Leicht war es nicht für die Schwestern der St. Josefskongregation, das Werk nach 92 Jahren der alleinigen Verantwortung für Menschen mit Handicap abzugeben. Dominikus Ringeisen (1835-1904) selbst hatte die St. Josefskongregation 1897 mit staatlicher und kirchlicher Genehmigung aus der Taufe gehoben, um seiner stetig wachsenden Zahl an Mitarbeiterinnen Beheimatung und Sicherheit im Rahmen einer klösterlichen Lebensform zu bieten. Sie hatten das Werk nach seinem Tod als Erbe übernommen, es fortgeführt und erweitert. Sie waren in der Pflege, in der Verwaltung und im Handwerk tätig gewesen, hatten Schulen gegründet und die Arbeit für Menschen mit Behinderung fachlich vorangetrieben. Bedeutende Meilensteine waren unter anderem die Gründung der Fachschulen für Heilerziehungspflege und Altenpflege in Ursberg.

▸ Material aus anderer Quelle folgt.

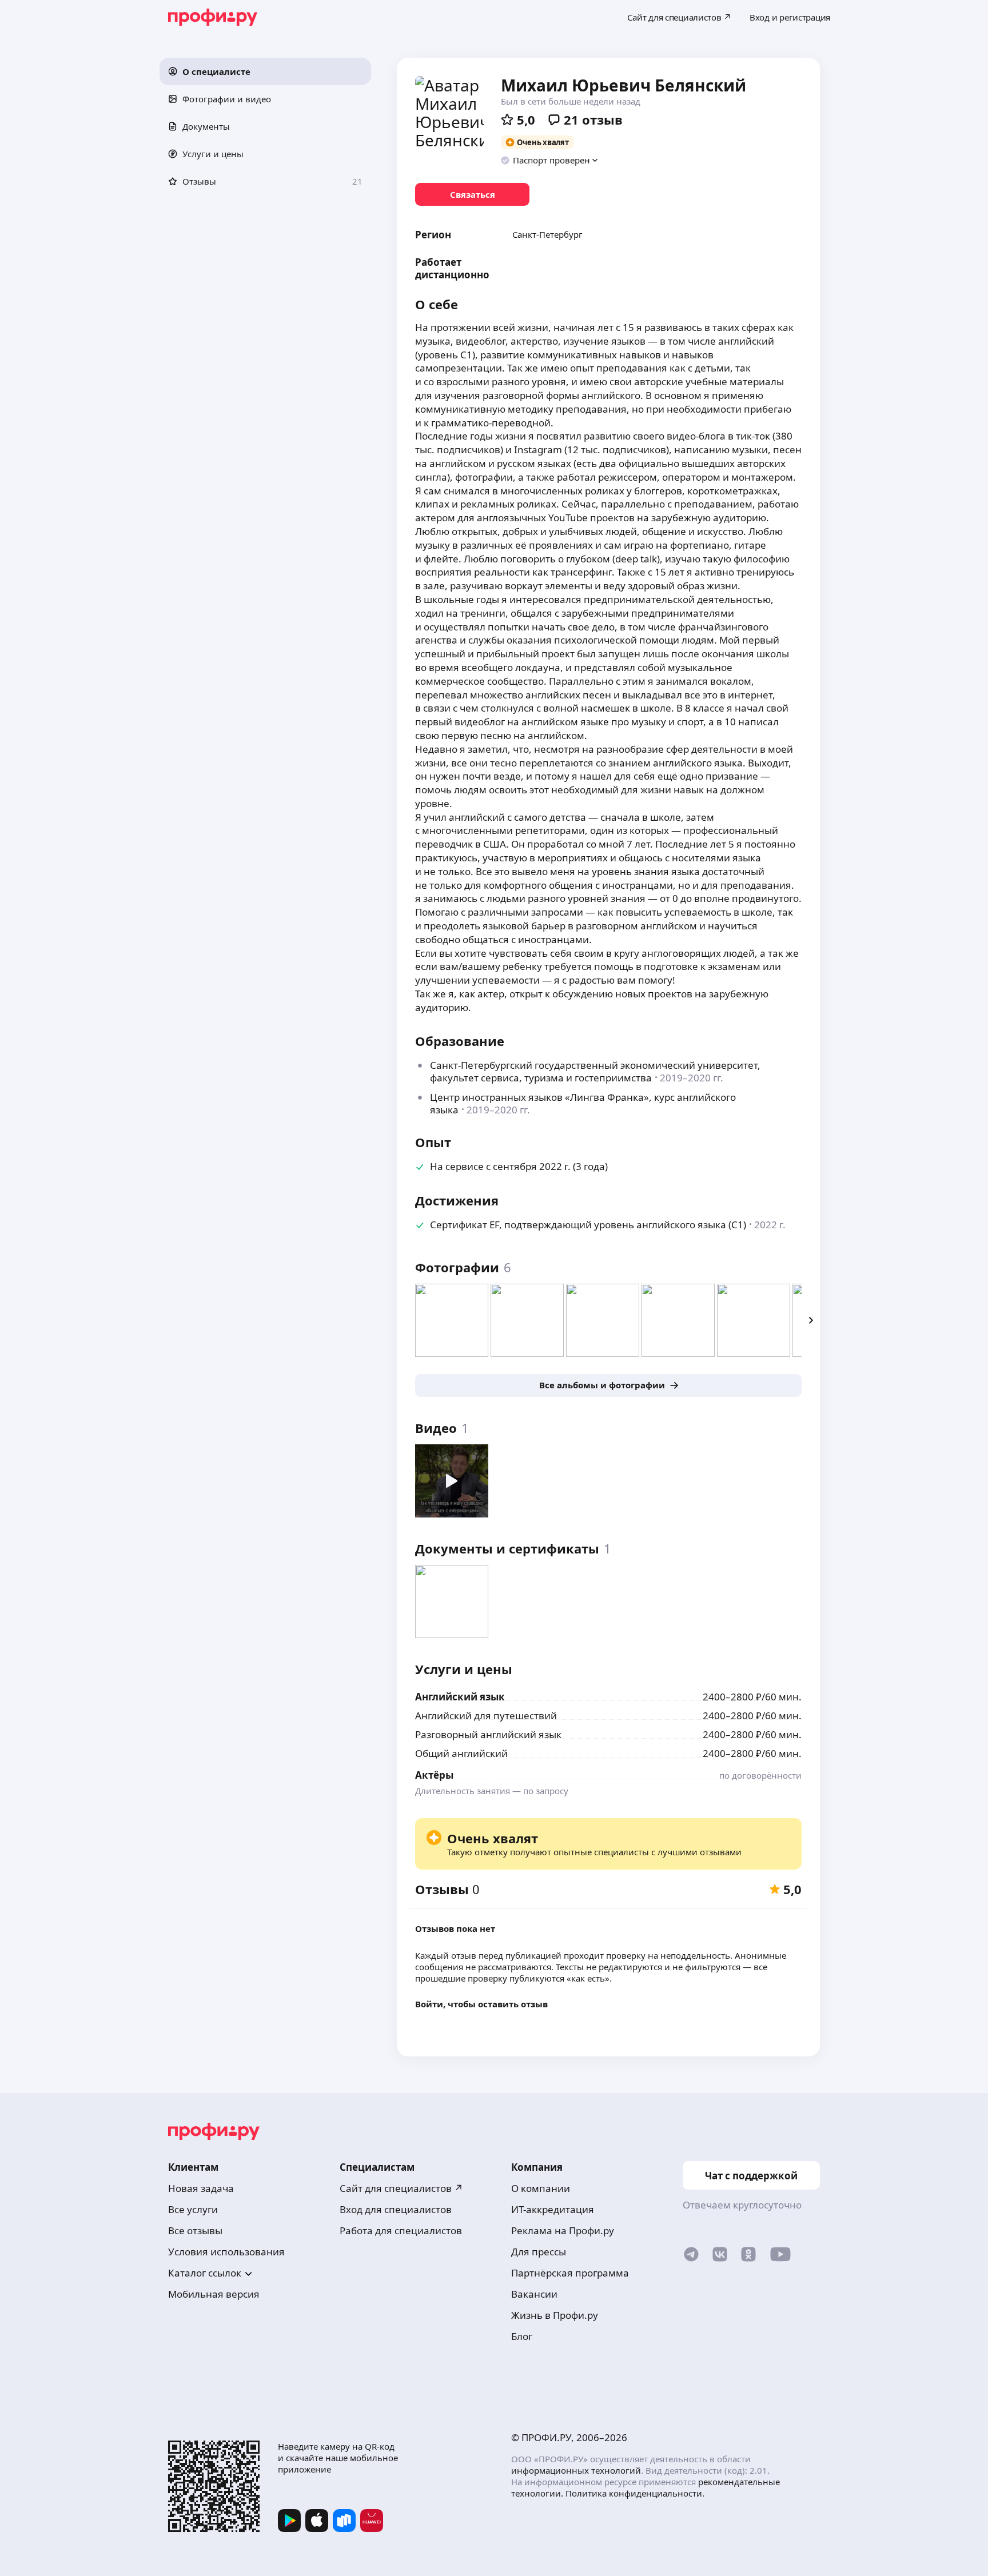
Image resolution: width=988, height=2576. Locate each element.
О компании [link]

Immer weniger Schwestern, immer mehr Aufgaben
Doch spätestens in den 1980er Jahren war ein Trend unübersehbar: Immer weniger junge Frauen fanden den Weg in die Ordensgemeinschaft. Immer größer wurden Werk und Aufgaben: Die Zahl der Mitarbeitenden in Ursberg und in den damaligen so genannten Filialen in Pfaffenhausen, Breitbrunn, Kloster Holzen und Maria Bildhausen in Unterfranken war von rund 300 im Jahr 1970 auf über 2.000 in 1995 gestiegen. Das Verhältnis zwischen den Schwestern und den „weltlichen Mitarbeitern“ hatte sich längst verschoben. Für die Schwestern wurde der Spagat zwischen dem Wunsch, Menschen mit Handicap zu dienen und den zunehmenden Management-Anforderungen eines großen Sozialunternehmens einfach zu groß.

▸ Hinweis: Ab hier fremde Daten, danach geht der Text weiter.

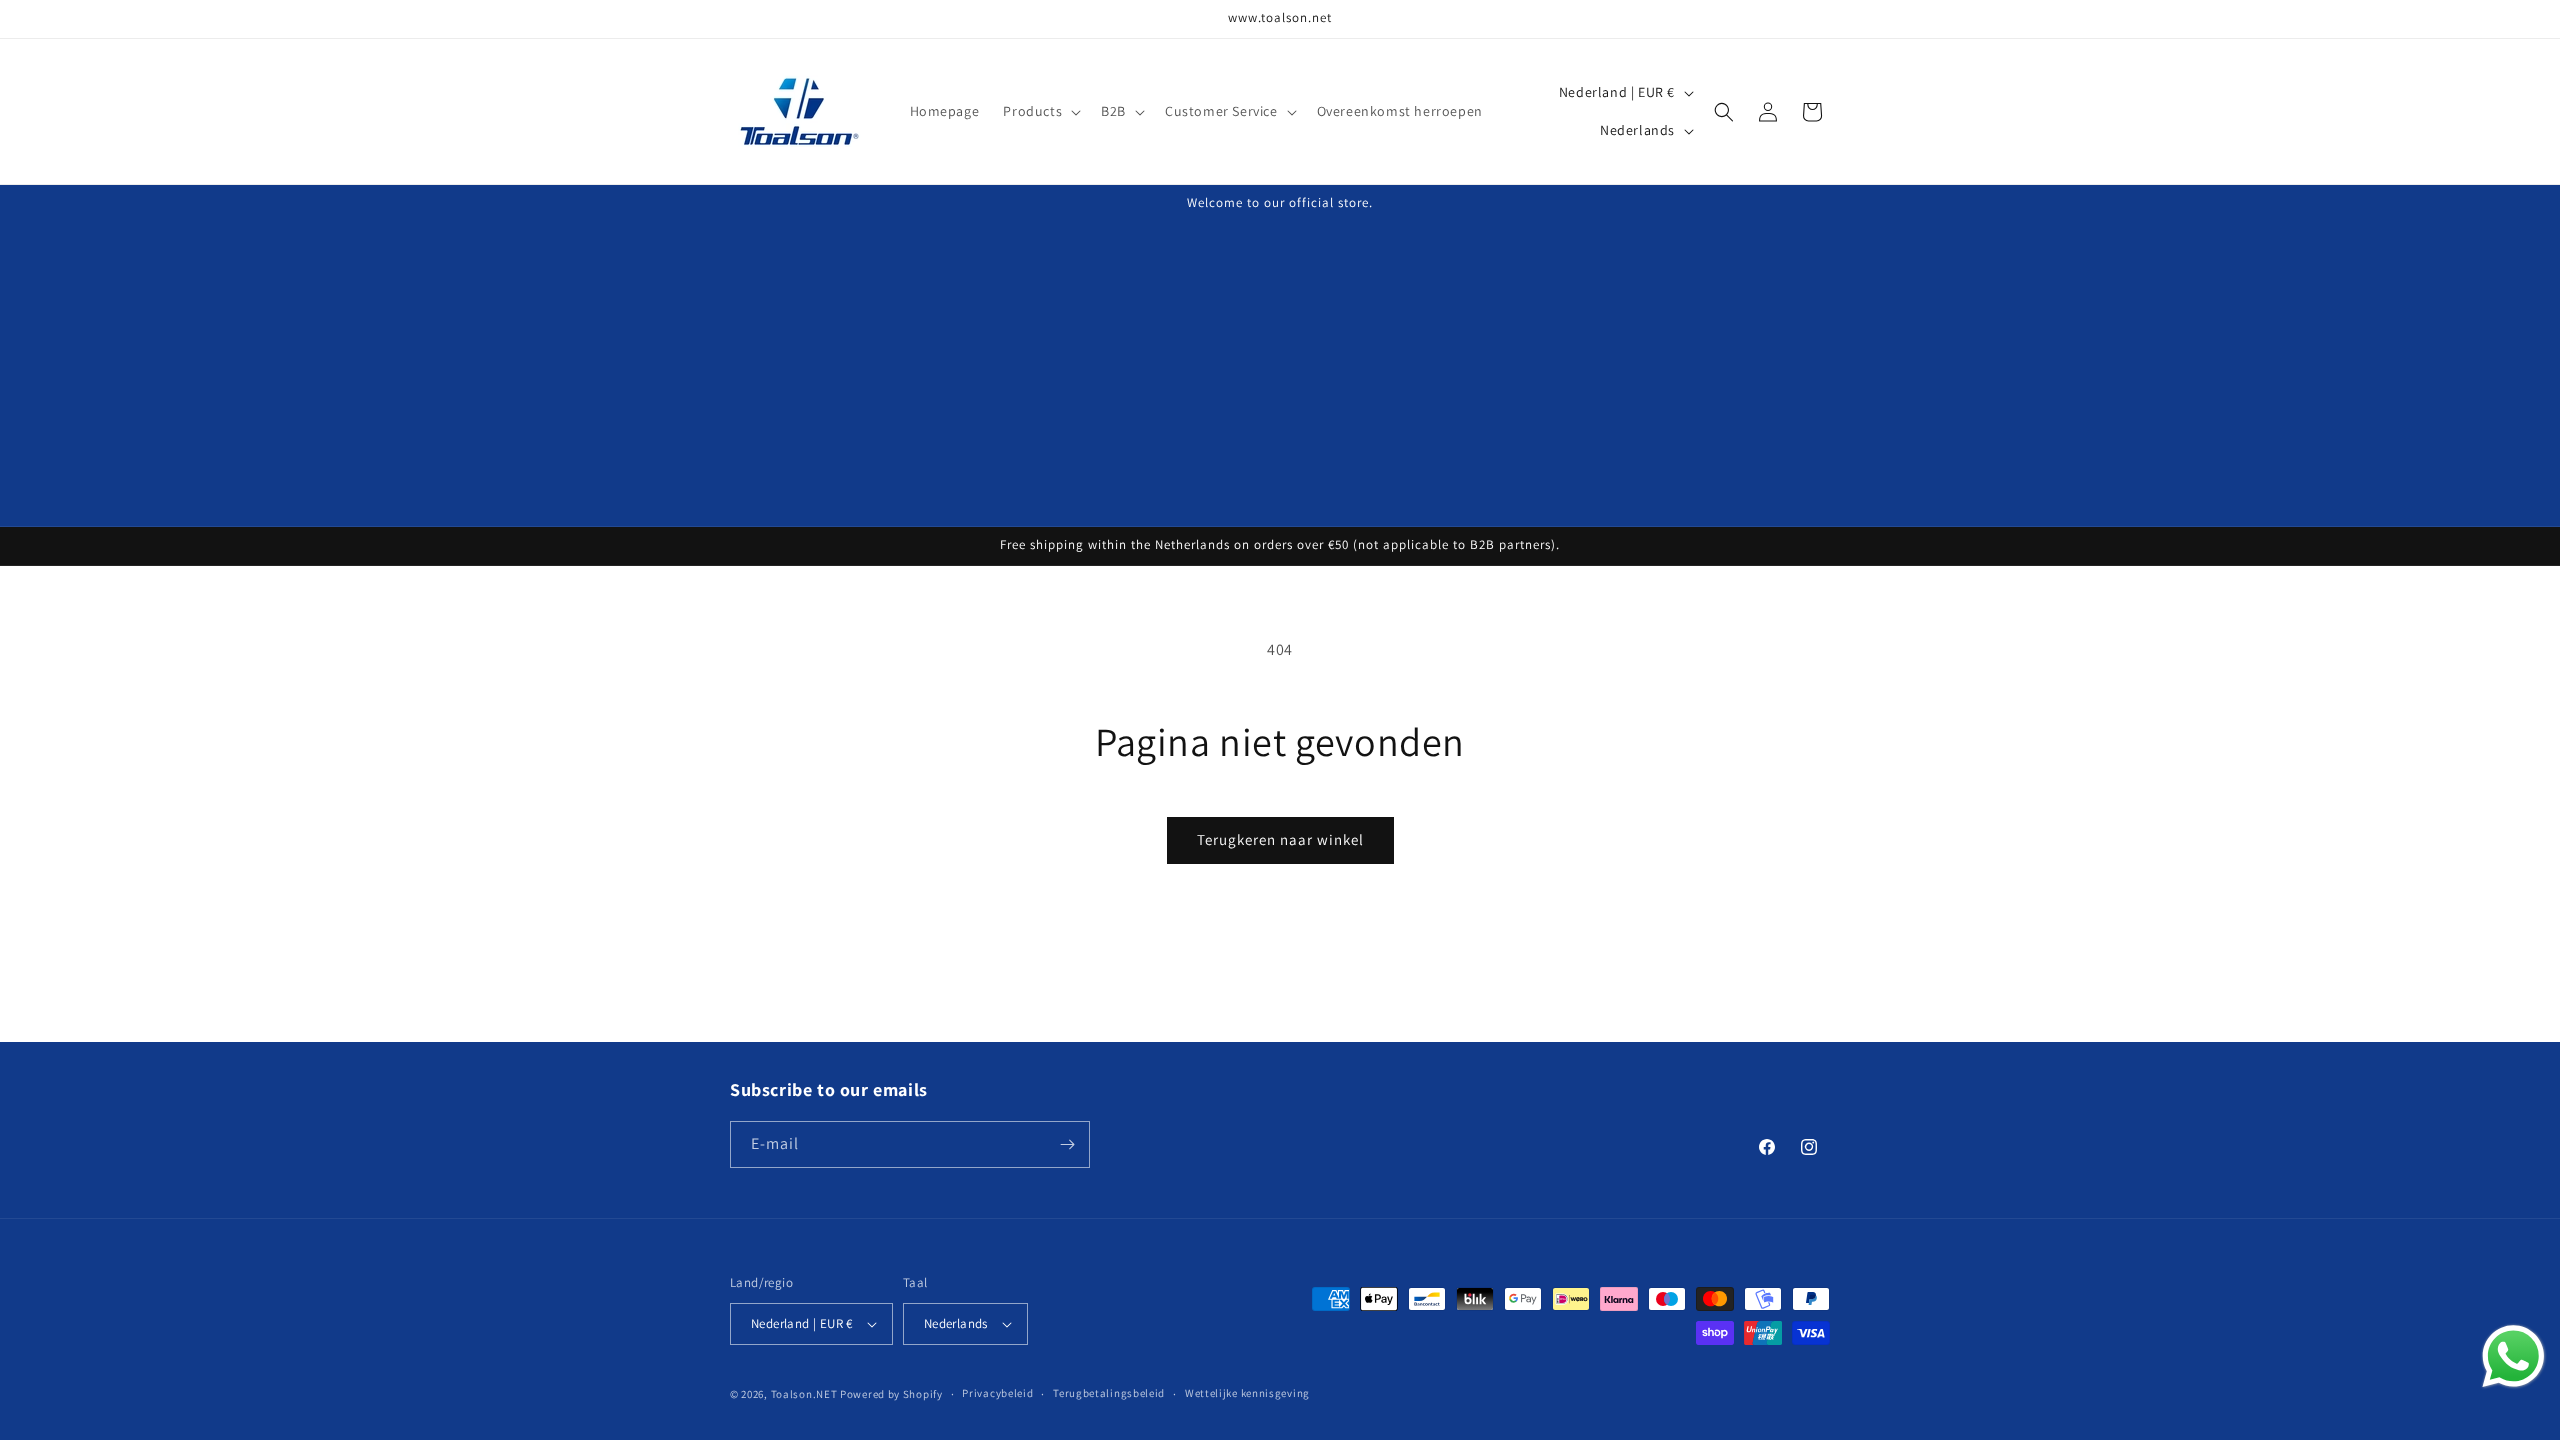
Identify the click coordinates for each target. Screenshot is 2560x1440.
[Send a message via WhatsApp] (2513, 1356)
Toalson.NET (804, 1394)
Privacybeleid (997, 1393)
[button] (1040, 111)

„Wir schaffen es alleine nicht mehr“
Sr. Evangelista Höfer hatte als erste Generaloberin den Mut, den Gedanken auszusprechen, den sich andere Mitschwestern zu diesem Zeitpunkt noch nicht so recht eingestehen mochten: „Wir schaffen es alleine nicht mehr“. Die 8. Generaloberin von 1987-1999 war zutiefst davon überzeugt, dass sie ihr Amt für eine grundlegende Reform des Werks nutzen sollte, und dass der Zeitpunkt gekommen war, einen wichtigen und nötigen Schritt zu tun. Die Reaktion auf ihre Ankündigung im Generalkapitel 1993 wertete sie als Beleg dafür, auf dem richtigen Weg zu sein: „Die Schwestern wurden von dem Gedanken schnell erfasst und haben ihn mitgetragen“, berichtete Sr. Evangelista, die am Tag der Verleihung der Ringeisen-Medaille ihren 90. Geburtstag feierte, und fügte hinzu: „Ich selbst war von Anfang an davon überzeugt, dass das richtig ist.“ Allerdings sei es ihr wichtig, diese Auszeichnung nur im Namen der gesamten Kongregation entgegenzunehmen. Schließlich hätten sehr viele Menschen an der Gründung aktiv mitgewirkt. Trotzdem bescheinigte ihr die heutige Generaloberin Sr. Katharina Wildenauer in ihrer Laudatio: „Es gehört Mut dazu, zur eigenen Schwäche zu stehen. Es gehörte Mut dazu, den Schwestern, ja der Außenwelt diese Schwäche vor Augen zu führen.“
Augsburger Bischof Dammertz unterschrieb das Stiftungsdekret
Einen kongenialen Mitstreiter fand Sr. Evangelista vor allem im 1992 eingeführten geistlichen Direktor der St. Josefskongregation, Pfarrer Johann Wagner, „ein mutiger und kreativer Wegbegleiter“, wie Sr. Katharina Wildenauer ihn charakterisierte. Wagner wiederum, der bis 2004 das Amt innehatte, nahm Kontakt zum bischöflichen Ordinariat in Augsburg auf. Gemeinsam mit zahlreichen Experten kam man überein, die Rechtsform einer kirchlichen Stiftung öffentlichen Rechts zu wählen, die die Nachfolge der St. Josefskongregation in der Verantwortung für das Werk übernehmen sollte. Das Neue: Das Werk wird jetzt nicht mehr von der Generaloberin geleitet, sondern von einem Vorstand und dessen Vorsitzendem. Nach vielen Jahren der Planungen und juristischer wie organisatorischer Detailarbeit, wurde der Stiftungsakt am 20. September 1995 im Kapitelsaal des Mutterhauses in Ursberg im Beisein der delegierten Schwestern der St. Josefskongregation von Generaloberin Sr. Evangelista unterzeichnet. Am gleichen Tag erließ der damalige Augsburger Bischof Viktor Josef Dammertz das Dekret, welches das Dominikus-Ringeisen-Werk als Stiftung nach kirchlichem Recht ausdrücklich ins Leben rief. Am 1. Januar 1996 begann sie offiziell ihre Arbeit.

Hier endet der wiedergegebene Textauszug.